The development of anthocyanin pigments in young leaves is a kind of adaptation. This we can ensure through the uses rendered by these pigments to the plants. Anthocyanins act as a “sunscreen” by protecting cells from UV or blue-green light and thereby protect the young leaves from too much light. The red colour due to the presence of these pigments may hide leaves from red-colour-blind herbivores (the aphid insects), which would be especially important in young leaves, and the red colour may signal unpalatability to herbivores, since phenols are often produced along with the anthocyanins. The anthocyanins may also deter or kill fungus and thereby can protect the young leaves from fungal attack.

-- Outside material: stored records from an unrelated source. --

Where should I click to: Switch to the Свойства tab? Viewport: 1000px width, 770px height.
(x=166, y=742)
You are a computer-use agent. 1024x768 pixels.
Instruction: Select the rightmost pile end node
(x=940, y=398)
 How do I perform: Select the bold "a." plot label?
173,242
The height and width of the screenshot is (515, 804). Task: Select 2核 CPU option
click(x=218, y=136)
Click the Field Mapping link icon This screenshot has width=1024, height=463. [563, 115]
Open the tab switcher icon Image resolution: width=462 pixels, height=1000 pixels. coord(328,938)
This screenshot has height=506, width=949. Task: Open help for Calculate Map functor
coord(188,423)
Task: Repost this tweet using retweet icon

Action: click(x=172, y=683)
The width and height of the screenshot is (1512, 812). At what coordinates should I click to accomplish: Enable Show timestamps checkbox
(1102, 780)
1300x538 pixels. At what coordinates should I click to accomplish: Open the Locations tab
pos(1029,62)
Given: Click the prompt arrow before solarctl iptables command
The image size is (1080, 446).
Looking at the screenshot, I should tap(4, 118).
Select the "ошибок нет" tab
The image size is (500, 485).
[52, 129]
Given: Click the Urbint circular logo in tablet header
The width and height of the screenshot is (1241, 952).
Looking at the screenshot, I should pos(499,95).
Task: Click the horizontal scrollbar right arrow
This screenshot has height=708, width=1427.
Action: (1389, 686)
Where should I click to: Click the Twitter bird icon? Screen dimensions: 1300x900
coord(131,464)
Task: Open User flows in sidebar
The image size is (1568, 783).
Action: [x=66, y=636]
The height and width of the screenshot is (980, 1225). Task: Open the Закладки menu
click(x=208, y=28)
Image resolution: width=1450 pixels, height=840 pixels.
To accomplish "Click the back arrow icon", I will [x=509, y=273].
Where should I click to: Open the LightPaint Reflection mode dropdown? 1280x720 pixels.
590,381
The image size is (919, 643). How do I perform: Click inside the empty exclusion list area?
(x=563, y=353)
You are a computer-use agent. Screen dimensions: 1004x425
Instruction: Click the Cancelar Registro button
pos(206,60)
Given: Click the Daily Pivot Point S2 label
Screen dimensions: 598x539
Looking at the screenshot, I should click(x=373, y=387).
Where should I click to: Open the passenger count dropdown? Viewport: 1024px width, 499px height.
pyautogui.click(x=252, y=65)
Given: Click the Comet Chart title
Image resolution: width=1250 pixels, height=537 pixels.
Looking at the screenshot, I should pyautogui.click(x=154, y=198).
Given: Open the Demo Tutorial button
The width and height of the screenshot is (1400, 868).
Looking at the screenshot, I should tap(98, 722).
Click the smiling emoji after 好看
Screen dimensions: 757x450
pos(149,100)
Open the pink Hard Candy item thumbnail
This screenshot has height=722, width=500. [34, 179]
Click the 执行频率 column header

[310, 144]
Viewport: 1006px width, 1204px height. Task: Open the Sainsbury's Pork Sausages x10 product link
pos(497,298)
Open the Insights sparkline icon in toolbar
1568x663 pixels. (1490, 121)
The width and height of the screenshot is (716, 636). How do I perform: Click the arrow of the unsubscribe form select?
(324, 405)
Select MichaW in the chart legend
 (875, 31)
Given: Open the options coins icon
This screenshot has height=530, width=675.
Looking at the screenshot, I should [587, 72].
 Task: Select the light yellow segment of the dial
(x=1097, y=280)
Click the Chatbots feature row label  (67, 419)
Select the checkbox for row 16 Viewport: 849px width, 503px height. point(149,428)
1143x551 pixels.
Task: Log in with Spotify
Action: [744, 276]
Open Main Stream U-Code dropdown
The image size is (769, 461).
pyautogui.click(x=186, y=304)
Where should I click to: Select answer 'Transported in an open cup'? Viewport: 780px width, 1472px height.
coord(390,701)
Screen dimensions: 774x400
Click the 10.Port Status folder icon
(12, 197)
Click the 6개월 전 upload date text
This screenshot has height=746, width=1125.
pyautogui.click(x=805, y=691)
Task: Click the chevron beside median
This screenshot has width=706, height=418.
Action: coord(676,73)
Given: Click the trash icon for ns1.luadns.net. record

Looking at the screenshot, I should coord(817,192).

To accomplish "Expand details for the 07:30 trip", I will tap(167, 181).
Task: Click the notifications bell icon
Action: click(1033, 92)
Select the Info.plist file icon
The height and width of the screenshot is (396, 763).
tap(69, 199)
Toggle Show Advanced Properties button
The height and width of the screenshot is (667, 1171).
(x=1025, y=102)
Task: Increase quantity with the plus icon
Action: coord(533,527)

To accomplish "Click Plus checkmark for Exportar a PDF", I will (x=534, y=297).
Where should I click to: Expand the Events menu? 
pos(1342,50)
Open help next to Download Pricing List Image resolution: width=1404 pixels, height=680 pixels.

It is true that herbivores are brutal on young, tender leaves. It is also been said that herbivory rates are higher in tropical forests than in temperate ones and that, in contrast to leaves in temperate forests, most of the damage to tropical leaves occurs when they are young and expanding. The protection of young leaves from high intensity of light is mostly needed for tropical plants than the temperate plants. That is why the tropical pants are developing differently coloured young leaves.

S. PALANIAPPAN

Editor, Research Journal of Biological Sciences (Autonomous)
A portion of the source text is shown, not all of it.